One of the early pioneers in researching the important of hearing language was Betty Hart. In the early 1960s, she began to help economically disadvantaged children overcome speech and vocabulary deficits. However, she later concluded that remedial efforts had begun too late in the child’s development and that these children were not able to simply catch up with their more fortunate peers.
Dr. Hart suspected that behavioral differences among economically disparate groups contributed to the observed deficits in language and vocabulary for children living in economically disadvantaged families. Over a period of nearly three years, she and her colleagues recorded every word that was spoken to the child (beginning when the child was 7 to 9 months of age) for one hour every month. According to a recent article in the New York Times, Dr. Hart’s research found that the average child in a welfare family was hearing, on average, less than half the number of words than a typical child in a working class family, and less than one-third the number of words of a child in a professional family.

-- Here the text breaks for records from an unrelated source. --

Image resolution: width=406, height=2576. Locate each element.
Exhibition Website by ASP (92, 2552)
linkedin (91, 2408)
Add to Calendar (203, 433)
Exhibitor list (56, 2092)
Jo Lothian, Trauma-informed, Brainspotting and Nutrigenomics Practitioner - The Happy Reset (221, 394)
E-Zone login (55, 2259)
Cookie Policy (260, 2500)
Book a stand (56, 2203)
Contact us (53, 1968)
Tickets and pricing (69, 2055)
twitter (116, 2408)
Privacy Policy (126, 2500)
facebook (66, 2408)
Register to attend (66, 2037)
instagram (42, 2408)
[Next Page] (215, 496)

The Times article reports that “By age 4, the average child in a welfare family might have 13 million fewer words of cumulative experience than the average child in a working class family.” They also found differences in parental tone of voice, amount of positive feedback versus critical commentary and reported that the disparities in “speech and vocabulary acquisition persisted into the school years and affected overall educational development.”

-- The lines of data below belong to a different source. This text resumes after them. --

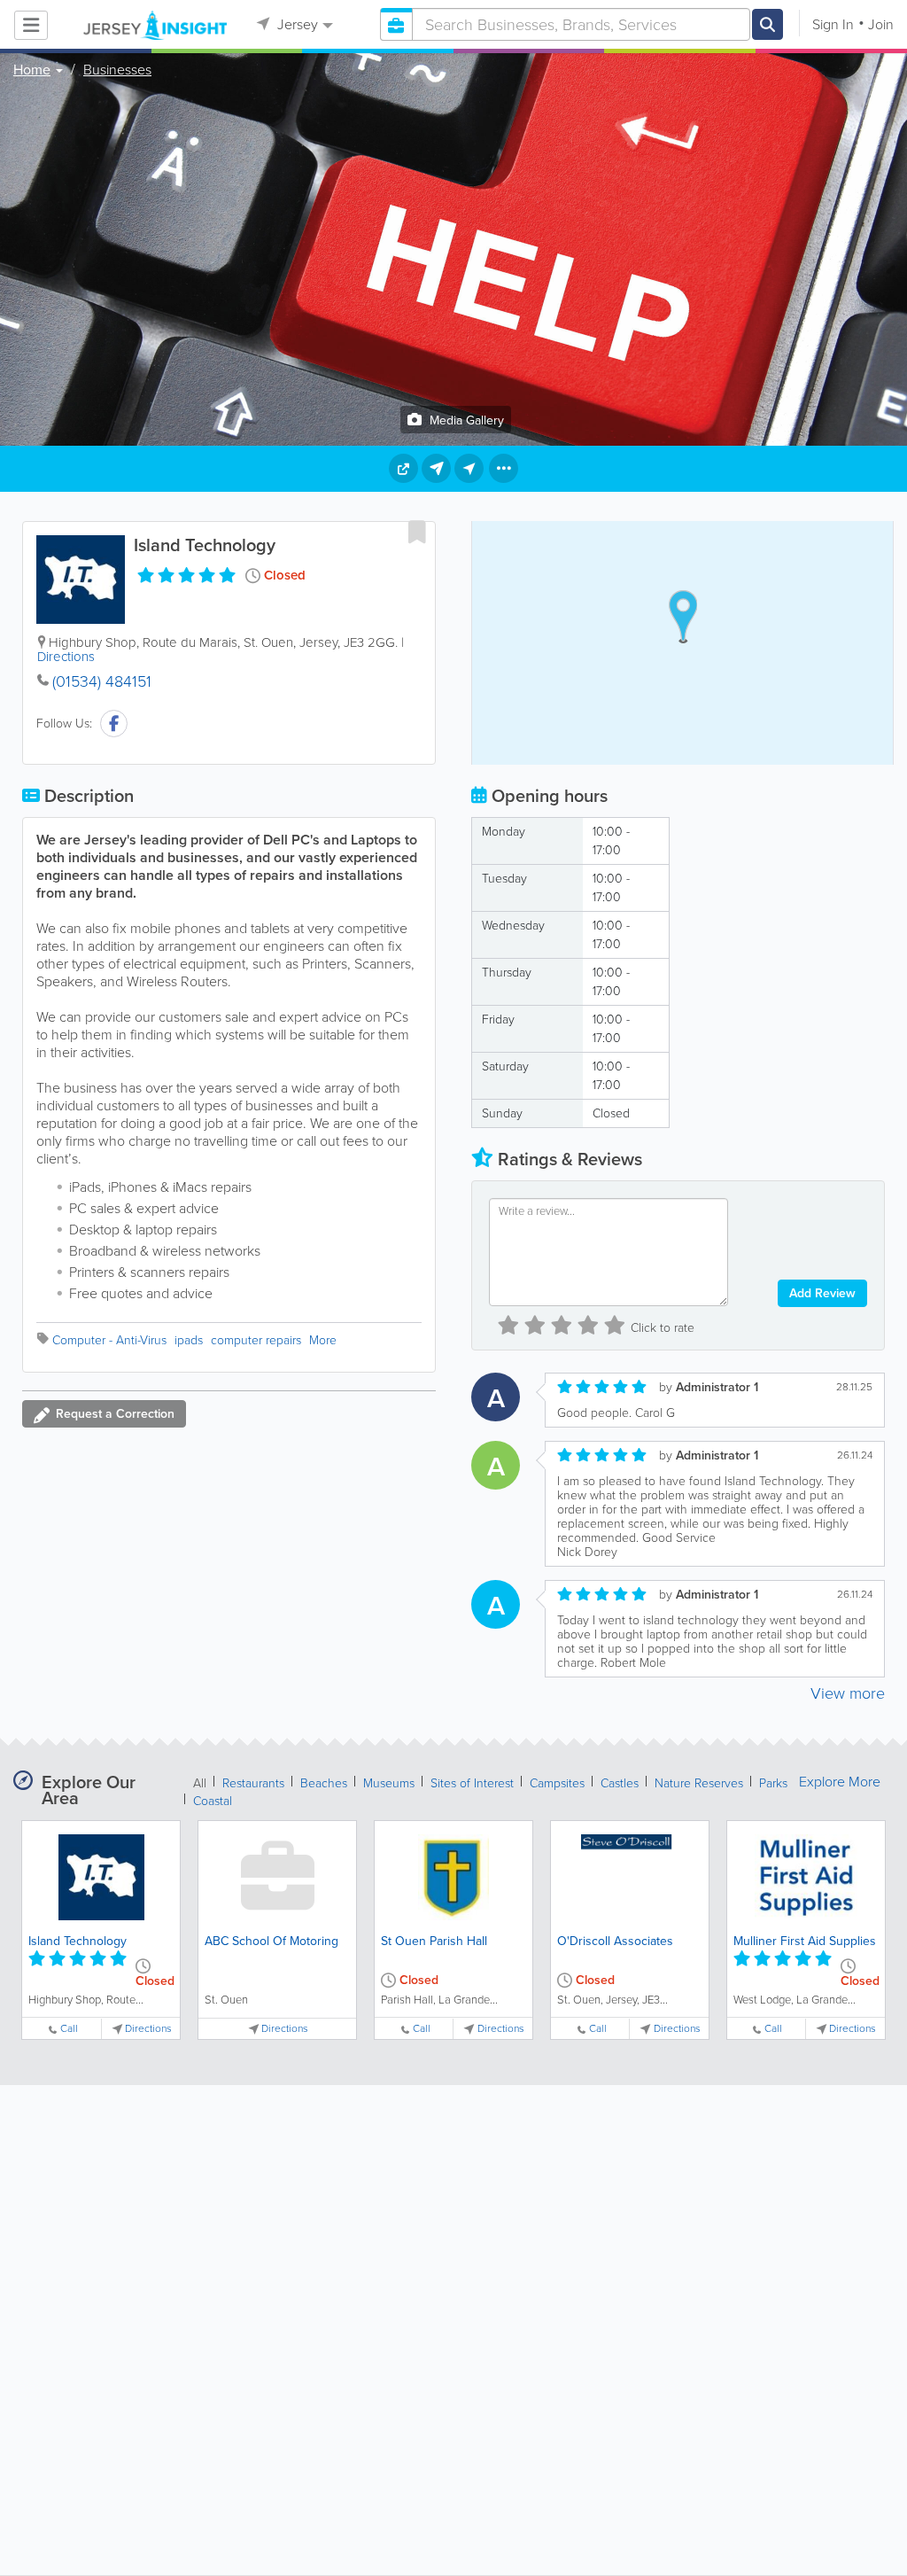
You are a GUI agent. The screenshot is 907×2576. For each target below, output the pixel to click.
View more (847, 1693)
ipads (188, 1340)
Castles (620, 1783)
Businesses (117, 70)
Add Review (822, 1293)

The point here is, of course, that exposure to language beginning at a very early age has life long impact and some irreversible consequences for language development and usage. Across my 40 years career I have come to understand the most everybody, teachers, employers, friends and associates use the manner in which one speaks to make a judgment about their intelligence. And the judgment they make significantly impacts the manner in which they interact with them. Whether this means that a teacher spends more time and effort because “this child is bright” or a potential employer decides on a follow-up interview or a “hire” because “this applicant was very well spoken,” the ability to “speak well” has profound and life long implications. Teach you children to “speak well” by speaking well and often.